I found a footswitch for a Marshall last week but no amp to go with it. I needed a footswitch to use with another amp I have, so it worked out well.


----------



## bluzfish (Mar 12, 2011)

I found a Korg tuner sitting on a bus bench a couple of weeks ago. It was filthy and looked like it was run over a few times but I turned it on, sang a note and it worked! I cleaned it up and will donate it to our community league guitar program.


----------



## -ST- (Feb 2, 2008)

As a kid I would go scavenging in the early morning on pickup-day. I often scored TVs and radios and would repair them just to learn about them. Dangerous stuff at times but lots of fun. 

I'm sure that I never saw a guitar amp, but there was a gigantic radio in a floor standing cabinet with a magic tuning eye. Now that was cool.

Nothing good in the last decade or so.


----------



## Intrepid (Oct 9, 2008)

Lots of fridges at the curb.


----------



## Shark (Jun 10, 2010)

More likely to see a guitarist on the curb than his gear. I'd pass on them, though; guitarists take a lot to restore to good condition.


----------



## zdogma (Mar 21, 2006)

I've posted this photo before. This gem was found on the curb:


----------



## Intrepid (Oct 9, 2008)

Well, that's a pleasant surprise. Nice find.


zdogma said:


> I've posted this photo before. This gem was found on the curb:


----------



## -ST- (Feb 2, 2008)

Hi zdogman,



zdogma said:


> I've posted this photo before. This gem was found on the curb:


I recognize that. It was my brothers'.


----------



## puckhead (Sep 8, 2008)

> I recognize that. It was my brothers'.


sweet Doobie Brothers joke. took me a sec.
I checked the geography of each of you to see if it was likely, then it 'hit' me.


----------



## bolero (Oct 11, 2006)

my brother found a peavey bandit 1x12 @the curb on his way to work a couple weeks ago...squeals like a stuck pig, but the speaker looks decent, it's a "sheffield"

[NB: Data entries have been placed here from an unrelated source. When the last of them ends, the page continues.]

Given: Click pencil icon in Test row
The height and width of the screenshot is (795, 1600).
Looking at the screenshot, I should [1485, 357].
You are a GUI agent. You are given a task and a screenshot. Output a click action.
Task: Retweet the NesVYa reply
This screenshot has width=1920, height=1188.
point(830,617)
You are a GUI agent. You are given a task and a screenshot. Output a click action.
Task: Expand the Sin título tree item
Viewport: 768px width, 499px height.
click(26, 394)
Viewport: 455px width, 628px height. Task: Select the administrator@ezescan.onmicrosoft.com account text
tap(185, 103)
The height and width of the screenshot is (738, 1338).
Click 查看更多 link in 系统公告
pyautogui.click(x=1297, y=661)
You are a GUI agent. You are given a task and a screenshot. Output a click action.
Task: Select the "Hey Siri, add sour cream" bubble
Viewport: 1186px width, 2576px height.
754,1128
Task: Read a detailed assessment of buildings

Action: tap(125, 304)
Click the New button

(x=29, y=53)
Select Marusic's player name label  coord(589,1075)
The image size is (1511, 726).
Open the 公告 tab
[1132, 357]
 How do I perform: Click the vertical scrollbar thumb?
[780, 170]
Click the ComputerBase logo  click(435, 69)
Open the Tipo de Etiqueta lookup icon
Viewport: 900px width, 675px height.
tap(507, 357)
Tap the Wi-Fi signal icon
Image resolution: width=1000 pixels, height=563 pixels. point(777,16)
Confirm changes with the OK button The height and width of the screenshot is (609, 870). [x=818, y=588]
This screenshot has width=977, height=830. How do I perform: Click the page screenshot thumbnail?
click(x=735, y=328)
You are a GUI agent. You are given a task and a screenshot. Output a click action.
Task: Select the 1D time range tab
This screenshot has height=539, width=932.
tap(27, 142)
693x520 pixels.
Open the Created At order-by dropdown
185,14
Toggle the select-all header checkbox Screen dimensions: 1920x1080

was going to use it as a keyboard amp, haven't brought it to the repair guy yet though

looks like this:

View attachment 4699


----------



## -ST- (Feb 2, 2008)

Hey puckhead,



puckhead said:


> sweet Doobie Brothers joke. took me a sec.
> I checked the geography of each of you to see if it was likely, then it 'hit' me.


And let's agree that the first person who says that "The Doobie Brothers" is a joke gets kicked to the curb. ( <-- desperate attempt to bring the conversation back to the original topic. )


----------



## bluzfish (Mar 12, 2011)

I was going to say that even if you don't like the amp, you could always crush it up and smoke it... I wonder if it has a Cannabis Rex speaker...


----------



## puckhead (Sep 8, 2008)

> And let's agree that the first person who says that "The Doobie Brothers" is a joke gets kicked to the curb.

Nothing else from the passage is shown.